Diagnosis of acute ischemic stroke was confirmed using brain imaging (CT scan or MRI) performed within 24 hours of symptom onset according to standard clinical guidelines. NIHSS (including level of consciousness, gaze, visual fields, facial palsy, motor strength, limb ataxia, sensory deficit, dysarthria, and amnesia) were assessed in both groups at baseline, 1, 2, and 3 months after the intervention.
All patients were monitored for potential adverse events related to metformin, including gastrointestinal symptoms (nausea, vomiting, diarrhea), hypoglycemia, or lactic acidosis. Any adverse event observed was recorded and managed according to clinical guidelines.
Data Analysis
Data were analyzed using SPSS v.19 software (IBM Corp., Armonk, NY, USA) at a significance level of less than 0.05.
Ethical Considerations
All the patients were assured that their information would remain confidential.
Results
**
: Table1. Comparison of Mean and SD of Age and Gender in the Metformin and Placebo Groups
: Table2. Comparison of the Mean and SD of NIHSS at Baseline, One, Two and Three Months after the Intervention in the Metformin and Placebo Groups
: Table3. Comparison of the Mean and SD of Visual Field and Facial Palsy at Baseline, One, Two, and Three Months after Intervention
: Table4. Comparison of the Mean and SD of Motor Strength and Level of Consciousness at Baseline, One, Two, and Three Months after the Intervention
: Table5. Comparison of the Mean and SD of Level of Consciousness based on the Ability of Patients to Obey Verbal Commands at Baseline, One, Two, and Three Months after the Intervention
: Table6. Comparison of Mean and SD of Sensory Deficit and Dysarthria at Baseline, One, Two and Three Months after Intervention
In this study, 70 patients were randomly divided into two groups of 35. The mean age of the patients in the metformin and placebo groups was estimated to be 70.85±8.60 and 69.88±7.54, respectively. Also, 18 (51.42%) and 20 (57.14%) patients in the metformin and placebo groups were men, respectively. Also, no significant difference was observed between the two groups regarding age and gender (Table-1).
There was no significant difference between the two groups regarding NIHSS at baseline and one month after the intervention (P=0.666 and P=0.295). However, two and three months after the intervention, the metformin group showed a greater decrease, indicating an improvement in neurological function (P=0.021 and P=0.003). The results showed a statistically significant (Table-2, Figure-1) difference between two groups regarding visual field at baseline, one, two, and three months after the intervention (P≤0.05); So that in the intervention group, the mean reached zero after two and three months.
Although baseline Visual Field scores differed between groups, adjusted analyses using ANCOVA confirmed that the improvement observed in the metformin group at 1, 2, and 3 months remained statistically significant (p≤0.05).

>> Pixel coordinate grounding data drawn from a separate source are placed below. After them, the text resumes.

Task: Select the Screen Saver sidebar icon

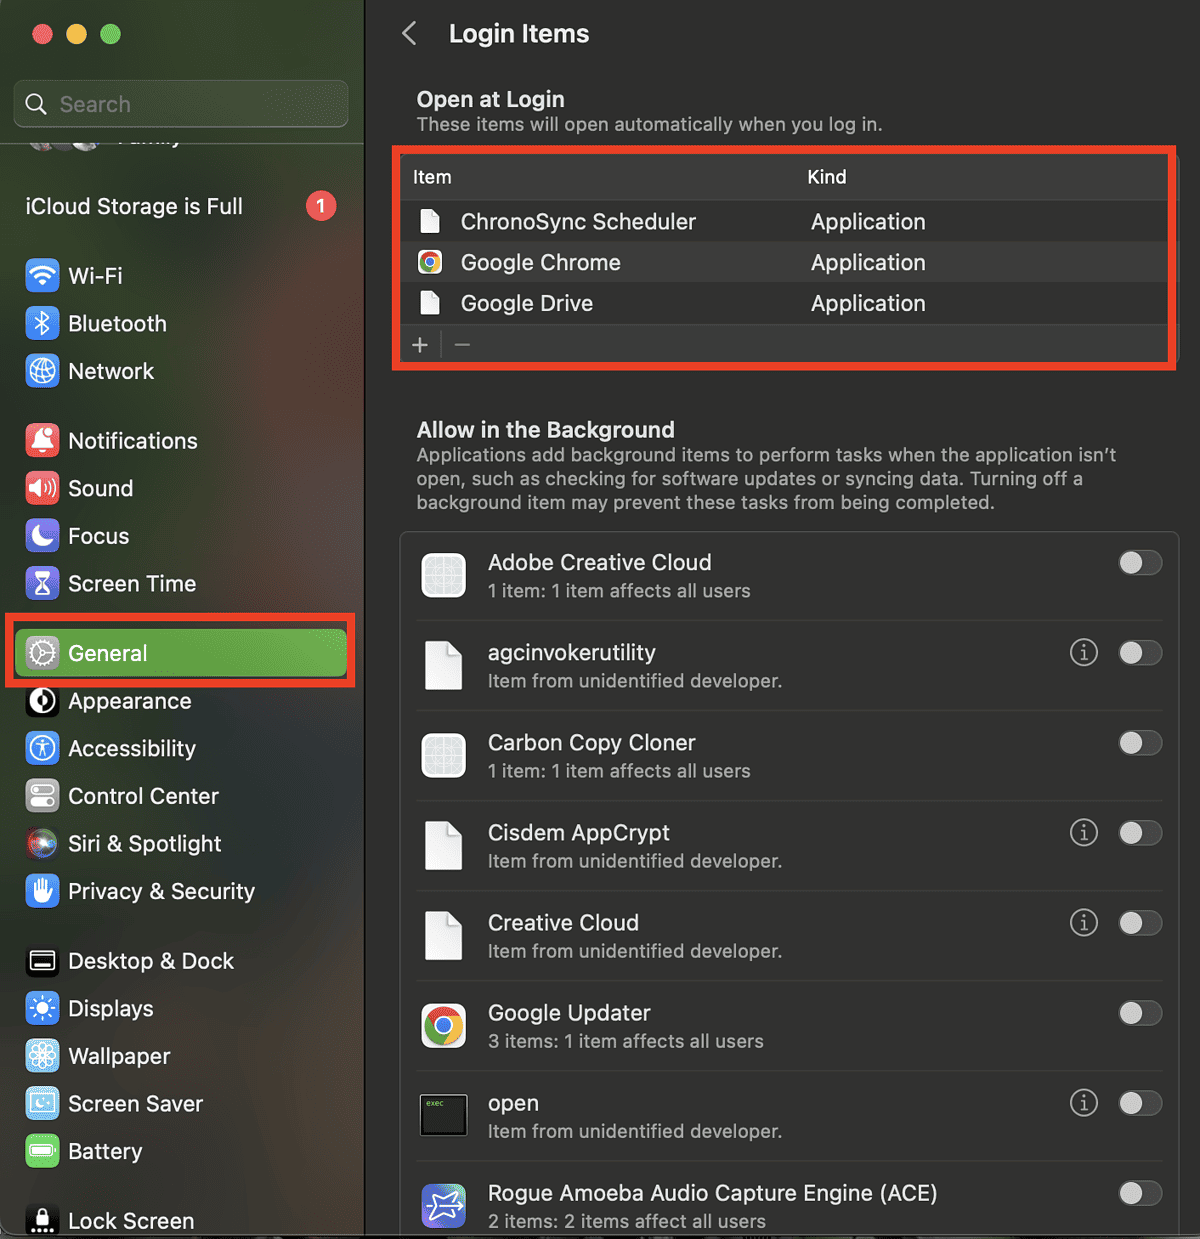Action: [42, 1103]
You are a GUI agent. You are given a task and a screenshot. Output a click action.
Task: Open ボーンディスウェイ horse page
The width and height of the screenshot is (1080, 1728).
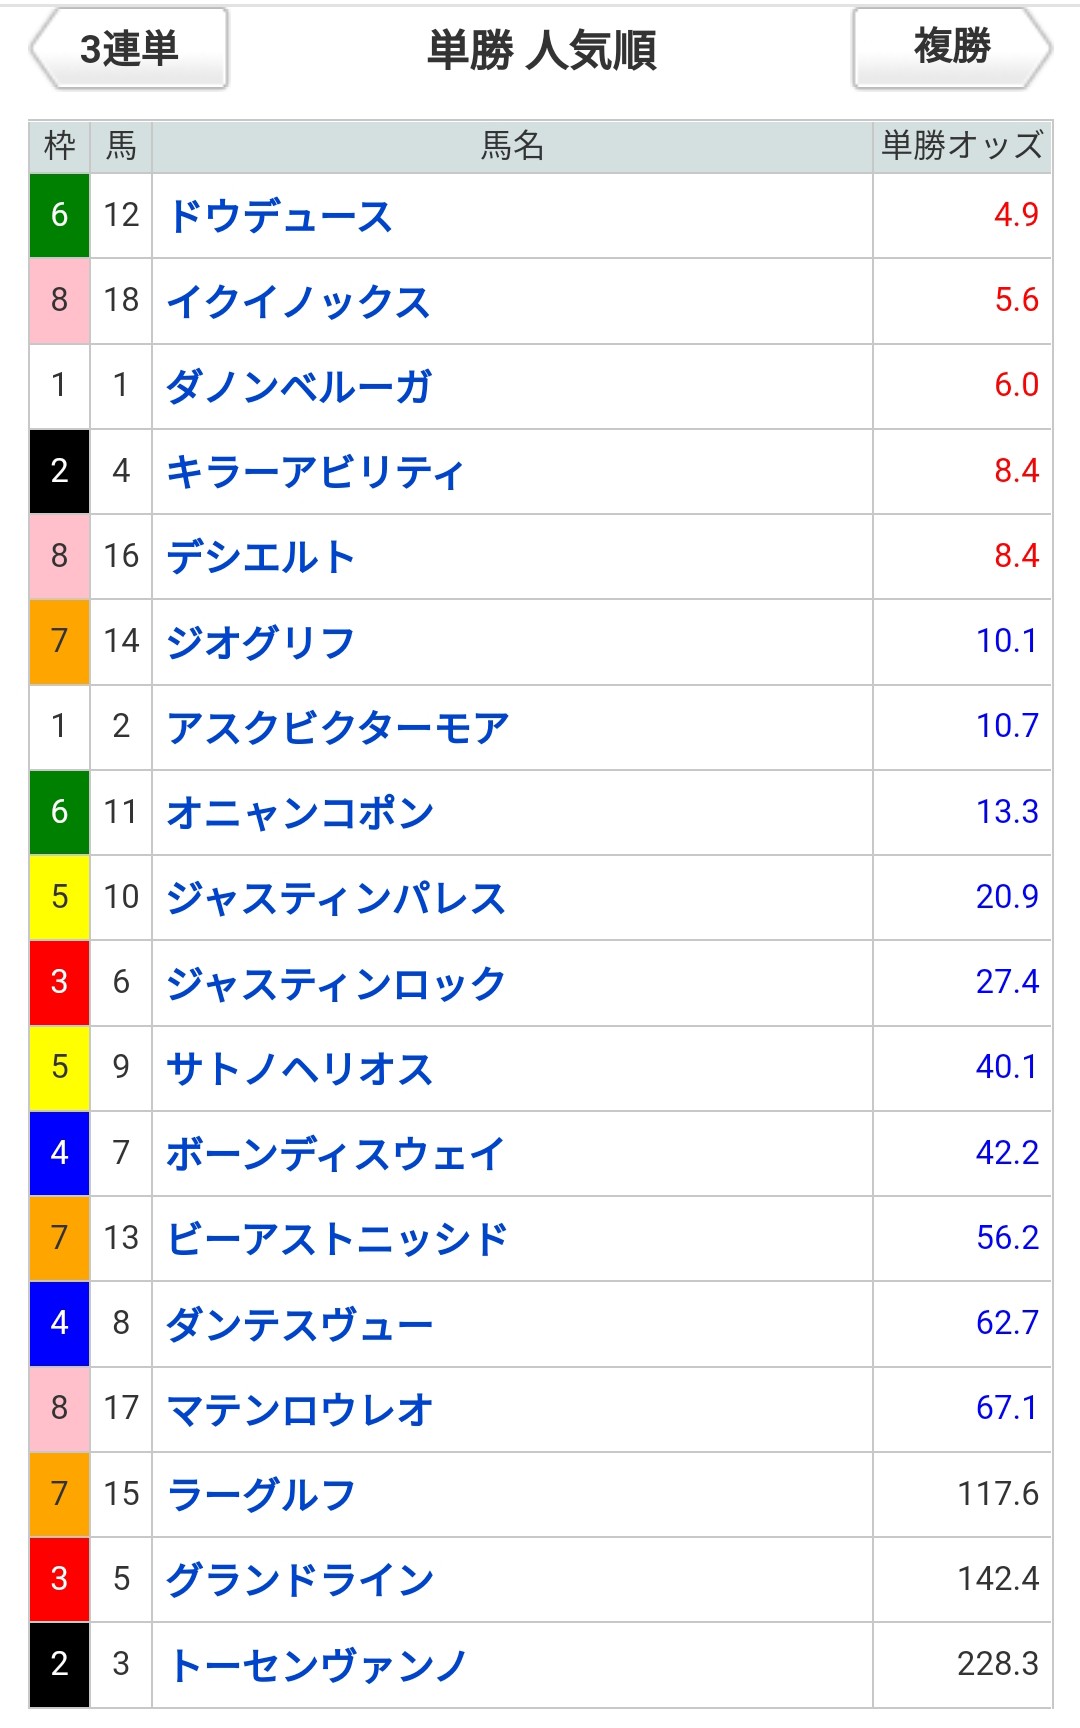(x=336, y=1154)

Also, no significant difference was observed between the two groups at baseline and one month after the intervention regarding facial palsy (P=0.569 and P=0.389). However, two and three months after the intervention, the metformin group showed a greater decrease in facial palsy, indicating improved facial muscle function (P≤0.05, Table-3).
On the other hand, two and three months after the intervention, the mean score of motor strength in the metformin group was significantly lower than the placebo group (P≤0.05). However, no significant difference was observed between the two groups regarding the level of consciousness and the level of consciousness based on the (Table-4) patient's ability to respond.
Most patients had normal gaze at all time points; therefore, mean values and SDs were identical between the metformin and placebo groups, reflecting the absence of gaze abnormalities rather than a data error. Based on the results, two months after the intervention in the metformin group, the mean score of the level of consciousness based on the ability of the patients to respond was lower than in the placebo group. Statistical analyses showed a significant relationship between the level of consciousness based on the ability of the patients to respond and the use of metformin in patients with ischemic stroke (P≤0.05, Table-5). In terms of sensory deficit and dysarthria over time, the mean score of the metformin group significantly decreased compared to the placebo group (P≤0.05). During the study period, no serious adverse (Table-6) events were observed in either group. Mild gastrointestinal symptoms, including nausea and diarrhea, occurred in 2 patients (5.7%) in the metformin group and resolved spontaneously without any intervention. No instances of hypoglycemia or lactic acidosis were reported.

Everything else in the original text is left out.